(Extracted data entries)

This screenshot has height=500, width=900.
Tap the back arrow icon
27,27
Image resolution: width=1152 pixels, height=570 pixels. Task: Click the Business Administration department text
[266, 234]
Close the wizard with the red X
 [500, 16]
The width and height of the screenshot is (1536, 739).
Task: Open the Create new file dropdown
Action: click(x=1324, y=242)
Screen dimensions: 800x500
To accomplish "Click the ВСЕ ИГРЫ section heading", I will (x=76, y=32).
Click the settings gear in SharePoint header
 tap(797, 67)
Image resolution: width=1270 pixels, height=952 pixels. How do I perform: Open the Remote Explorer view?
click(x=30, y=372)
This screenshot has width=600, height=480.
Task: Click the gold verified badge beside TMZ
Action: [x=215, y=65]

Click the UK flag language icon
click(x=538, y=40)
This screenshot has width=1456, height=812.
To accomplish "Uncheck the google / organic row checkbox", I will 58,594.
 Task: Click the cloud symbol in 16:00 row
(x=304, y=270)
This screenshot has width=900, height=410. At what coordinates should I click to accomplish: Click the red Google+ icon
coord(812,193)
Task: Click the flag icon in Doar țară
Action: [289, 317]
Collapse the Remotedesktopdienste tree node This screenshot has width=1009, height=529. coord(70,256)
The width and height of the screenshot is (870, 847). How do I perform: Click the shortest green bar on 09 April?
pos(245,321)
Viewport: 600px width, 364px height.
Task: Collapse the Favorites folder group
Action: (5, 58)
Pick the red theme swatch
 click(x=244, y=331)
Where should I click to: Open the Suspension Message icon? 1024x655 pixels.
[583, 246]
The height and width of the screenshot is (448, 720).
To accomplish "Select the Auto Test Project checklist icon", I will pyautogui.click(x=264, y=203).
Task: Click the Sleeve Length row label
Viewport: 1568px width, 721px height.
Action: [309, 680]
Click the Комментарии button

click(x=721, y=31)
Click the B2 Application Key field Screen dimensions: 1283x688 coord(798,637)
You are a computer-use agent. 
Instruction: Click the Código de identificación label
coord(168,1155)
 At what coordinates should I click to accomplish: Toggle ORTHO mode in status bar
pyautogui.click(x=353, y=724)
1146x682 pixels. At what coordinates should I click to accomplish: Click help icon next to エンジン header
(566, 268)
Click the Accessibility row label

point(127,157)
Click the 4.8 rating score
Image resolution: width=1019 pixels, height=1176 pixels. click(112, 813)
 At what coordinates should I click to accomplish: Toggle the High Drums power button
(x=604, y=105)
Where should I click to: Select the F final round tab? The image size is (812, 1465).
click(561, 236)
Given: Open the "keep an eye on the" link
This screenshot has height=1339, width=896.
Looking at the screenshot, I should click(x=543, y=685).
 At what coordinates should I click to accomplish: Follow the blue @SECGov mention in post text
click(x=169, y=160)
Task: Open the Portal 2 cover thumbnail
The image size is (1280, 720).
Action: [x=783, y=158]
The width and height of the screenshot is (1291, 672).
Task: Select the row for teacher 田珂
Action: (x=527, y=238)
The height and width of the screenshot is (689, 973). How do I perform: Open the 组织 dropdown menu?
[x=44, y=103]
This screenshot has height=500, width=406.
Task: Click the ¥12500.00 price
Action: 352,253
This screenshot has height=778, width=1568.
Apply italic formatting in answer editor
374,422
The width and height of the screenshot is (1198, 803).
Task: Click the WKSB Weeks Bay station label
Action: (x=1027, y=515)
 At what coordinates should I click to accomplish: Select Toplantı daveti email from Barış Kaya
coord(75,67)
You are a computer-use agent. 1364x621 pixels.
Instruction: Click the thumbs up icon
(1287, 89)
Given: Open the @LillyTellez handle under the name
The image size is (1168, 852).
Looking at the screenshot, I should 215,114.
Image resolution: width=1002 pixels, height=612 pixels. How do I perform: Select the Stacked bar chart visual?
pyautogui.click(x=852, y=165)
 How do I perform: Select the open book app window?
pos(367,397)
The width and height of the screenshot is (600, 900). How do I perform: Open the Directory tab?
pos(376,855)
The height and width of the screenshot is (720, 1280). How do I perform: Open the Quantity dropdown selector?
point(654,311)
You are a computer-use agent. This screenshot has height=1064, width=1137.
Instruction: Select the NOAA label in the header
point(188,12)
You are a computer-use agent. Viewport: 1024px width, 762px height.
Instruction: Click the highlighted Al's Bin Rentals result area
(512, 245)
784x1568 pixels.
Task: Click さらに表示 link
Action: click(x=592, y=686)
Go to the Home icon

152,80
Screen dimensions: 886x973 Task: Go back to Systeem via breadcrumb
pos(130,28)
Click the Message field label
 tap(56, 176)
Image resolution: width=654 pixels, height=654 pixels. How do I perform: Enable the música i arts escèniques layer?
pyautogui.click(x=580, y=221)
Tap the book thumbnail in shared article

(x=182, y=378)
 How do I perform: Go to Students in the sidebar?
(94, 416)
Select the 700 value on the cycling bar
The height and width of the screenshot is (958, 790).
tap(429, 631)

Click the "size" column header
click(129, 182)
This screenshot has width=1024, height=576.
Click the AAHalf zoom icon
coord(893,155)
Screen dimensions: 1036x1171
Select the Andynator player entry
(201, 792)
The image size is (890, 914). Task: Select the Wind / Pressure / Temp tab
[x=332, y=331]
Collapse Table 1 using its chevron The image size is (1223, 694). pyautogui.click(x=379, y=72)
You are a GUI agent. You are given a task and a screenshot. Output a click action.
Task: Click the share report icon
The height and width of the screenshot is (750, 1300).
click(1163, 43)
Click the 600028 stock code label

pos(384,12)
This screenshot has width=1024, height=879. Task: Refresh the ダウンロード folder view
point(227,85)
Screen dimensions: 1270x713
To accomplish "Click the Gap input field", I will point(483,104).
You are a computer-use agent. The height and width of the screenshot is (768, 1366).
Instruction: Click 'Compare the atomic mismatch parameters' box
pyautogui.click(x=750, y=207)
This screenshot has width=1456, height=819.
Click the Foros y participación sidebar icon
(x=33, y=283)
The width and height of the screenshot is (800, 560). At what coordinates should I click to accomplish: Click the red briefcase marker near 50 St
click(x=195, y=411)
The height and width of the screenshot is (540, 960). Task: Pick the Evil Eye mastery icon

### WHAT YOU ARE ASKED TO DO
The records above should be printed exactly, please, from the first line through the line containing "Click the B2", with both ends kept and nothing past it.

### RESPONSE TO THIS EXERCISE
This screenshot has height=500, width=900.
Tap the back arrow icon
27,27
Image resolution: width=1152 pixels, height=570 pixels. Task: Click the Business Administration department text
[266, 234]
Close the wizard with the red X
 [500, 16]
The width and height of the screenshot is (1536, 739).
Task: Open the Create new file dropdown
Action: click(x=1324, y=242)
Screen dimensions: 800x500
To accomplish "Click the ВСЕ ИГРЫ section heading", I will (x=76, y=32).
Click the settings gear in SharePoint header
 tap(797, 67)
Image resolution: width=1270 pixels, height=952 pixels. How do I perform: Open the Remote Explorer view?
click(x=30, y=372)
This screenshot has width=600, height=480.
Task: Click the gold verified badge beside TMZ
Action: [x=215, y=65]

Click the UK flag language icon
click(x=538, y=40)
This screenshot has width=1456, height=812.
To accomplish "Uncheck the google / organic row checkbox", I will 58,594.
 Task: Click the cloud symbol in 16:00 row
(x=304, y=270)
This screenshot has width=900, height=410. At what coordinates should I click to accomplish: Click the red Google+ icon
coord(812,193)
Task: Click the flag icon in Doar țară
Action: [289, 317]
Collapse the Remotedesktopdienste tree node This screenshot has width=1009, height=529. coord(70,256)
The width and height of the screenshot is (870, 847). How do I perform: Click the shortest green bar on 09 April?
pos(245,321)
Viewport: 600px width, 364px height.
Task: Collapse the Favorites folder group
Action: (5, 58)
Pick the red theme swatch
 click(x=244, y=331)
Where should I click to: Open the Suspension Message icon? 1024x655 pixels.
[583, 246]
The height and width of the screenshot is (448, 720).
To accomplish "Select the Auto Test Project checklist icon", I will pyautogui.click(x=264, y=203).
Task: Click the Sleeve Length row label
Viewport: 1568px width, 721px height.
Action: [309, 680]
Click the Комментарии button

click(x=721, y=31)
Click the B2 Application Key field Screen dimensions: 1283x688 coord(798,637)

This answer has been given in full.